During severe episodes, administration of calcium gluconate (0.2 to 0.4 mL/kg of a 23% solution diluted in 1 L of 5% dextrose) will often provide immediate improvement. An increase in extracellular calcium concentration raises the muscle membrane threshold potential, which decreases membrane hyperexcitability. To reduce the serum potassium, intravenous dextrose (6 mL/kg of a 5% solution) alone or combined with sodium bicarbonate (1 to 2 mEq/kg) can be used to enhance intracellular movement of potassium. With severe respiratory obstruction, a tracheostomy may be necessary.
Decreasing dietary potassium and increasing renal losses of potassium are the primary steps taken to prevent HyPP episodes.167,168 Avoid feeding high-potassium feeds such as many electrolyte and kelp supplements, alfalfa hay, canary grass hay, orchard grass hay, brome hay, soybean meal, and molasses. Optimally, later cuts of timothy or Bermuda grass hay; grains such as oats, corn, wheat, and barley; and beet pulp should be fed in small meals several times a day. Regular exercise and/or frequent access to a large paddock or yard are also beneficial. Pasture works well for horses with HyPP because the high water content of pasture grass makes it unlikely that horses will consume large amounts of potassium in a short period. Ideally, horses with recurrent episodes of HyPP should be fed a diet containing between 0.6% and 1.1% total potassium concentration. Because there is a wide variation in potassium concentration of forages depending on maturity and soils, it is advisable to have feeds analyzed for potassium concentrations and other nutrient requirements. Commercially available complete feeds with a guaranteed K+ content may be more convenient for some HyPP horses, especially for owners with few horses.

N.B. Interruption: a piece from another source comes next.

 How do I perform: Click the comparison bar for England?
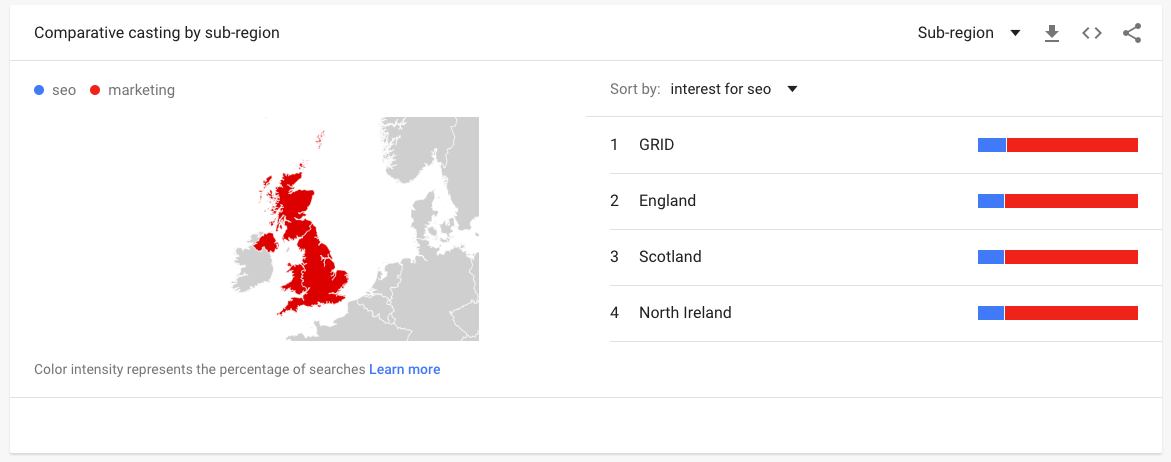(x=1057, y=201)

For horses with recurrent episodes of muscle fasciculations even with dietary alterations, acetazolamide (2 to 4 mg/kg PO every 8 to 12 hours) or hydrochlorothiazide (0.5 to 1 mg/kg PO every 12 hours) may be helpful. These agents work through different mechanisms; however, both cause increased renal potassium ATPase activity. In addition, acetazolamide stabilizes blood glucose and potassium by stimulating insulin secretion. Breed registries and other associations may have restrictions on the use of these drugs during competitions because diuretics mask prohibited substances.
In most horses, HyPP is a manageable disorder, although recurrent episodes may occur and severe episodes may be fatal. Owners of affected horses should be strongly discouraged from breeding these horses for the long-term health of the Quarter Horse and other breeds. Breeding of an affected horse to a normal horse has a 50% chance of producing a foal with HyPP. Owners of affected horses should advise veterinarians of HyPP status before general anesthesia or procedures requiring heavy sedation.